Parametric studies demonstrate that variations in the modulus of elasticity of the sleeper, the rail pad stiffness, and wheel load could also have a serious effect on the bending moment distributions. In general, higher values of these parameters cause higher positive and negative bending moments. In particular, the rail pad stiffness is effective to a certain level then the effects on the bending moments become insignificant. Conversely, higher wheel loads always increase the impact forces, but the normal track forces could be more responsive. Therefore, the critical part of the track could shift to different locations with response to track irregularities. Similarly, the higher modulus of elasticity causes higher bending moments; however, it is more noticeable for the longer sleepers and severe track irregularities. Parametric studies show that among the various sleeper types, the concrete produces the highest bending positive moment at the sleeper section under the crossing nose. Due to its high bending stiffness, the difference in the bending moments of the sleeper sections between the oppositely loaded rails show a great difference. By contrast, FFU seems to distribute bending moments more effectively. FFU could be effective in lowering bending moments at the sleeper under the crossing nose.
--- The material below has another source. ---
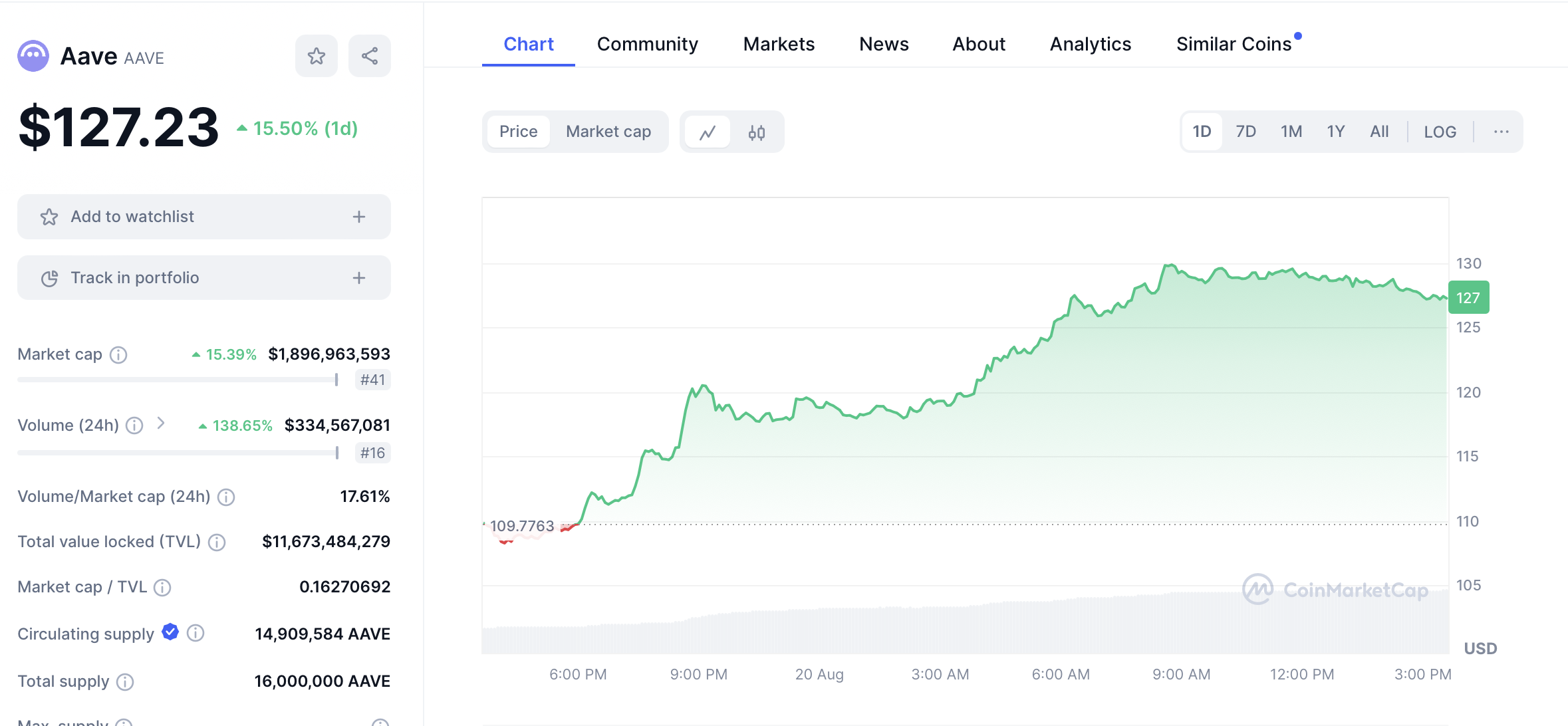
Task: Expand Volume (24h) chevron arrow
Action: (x=160, y=424)
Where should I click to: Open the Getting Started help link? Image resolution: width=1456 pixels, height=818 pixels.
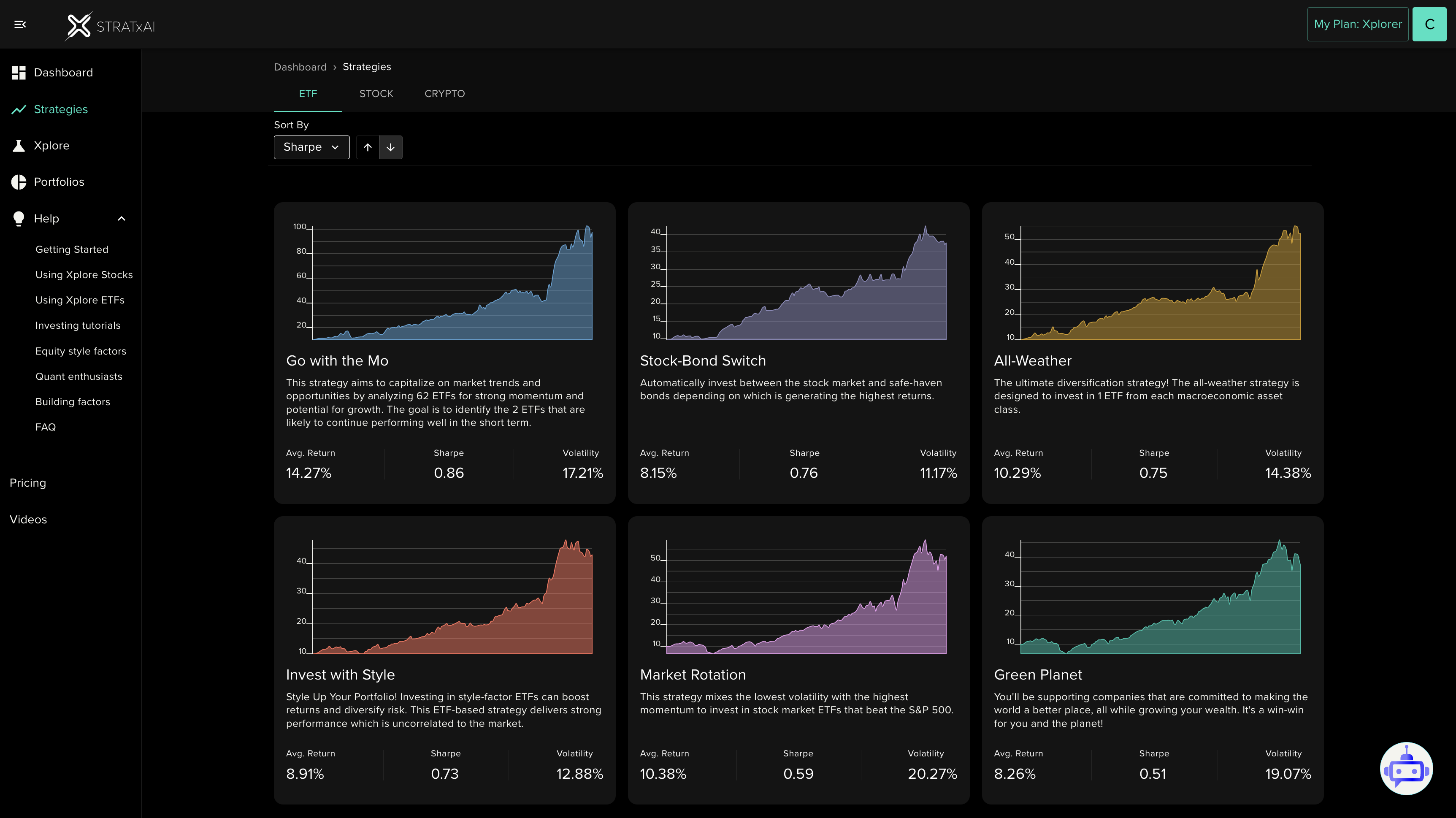click(72, 249)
As aforementioned, FFU is reported effective in the high frequency region and therefore, it seems suitable for the sleepers under the crossing nose where high frequency forces occur.

Last but not least, the methodology applied in this study is considered to be applicable for modelling and analyzing an entire turnout due to the lack of computational power in current technology. However, it is limited and cannot reflect the nature of the system’s behavior at the stress-strain level. Nevertheless, this methodology can help researchers decide on sections of interest for more detailed analyses.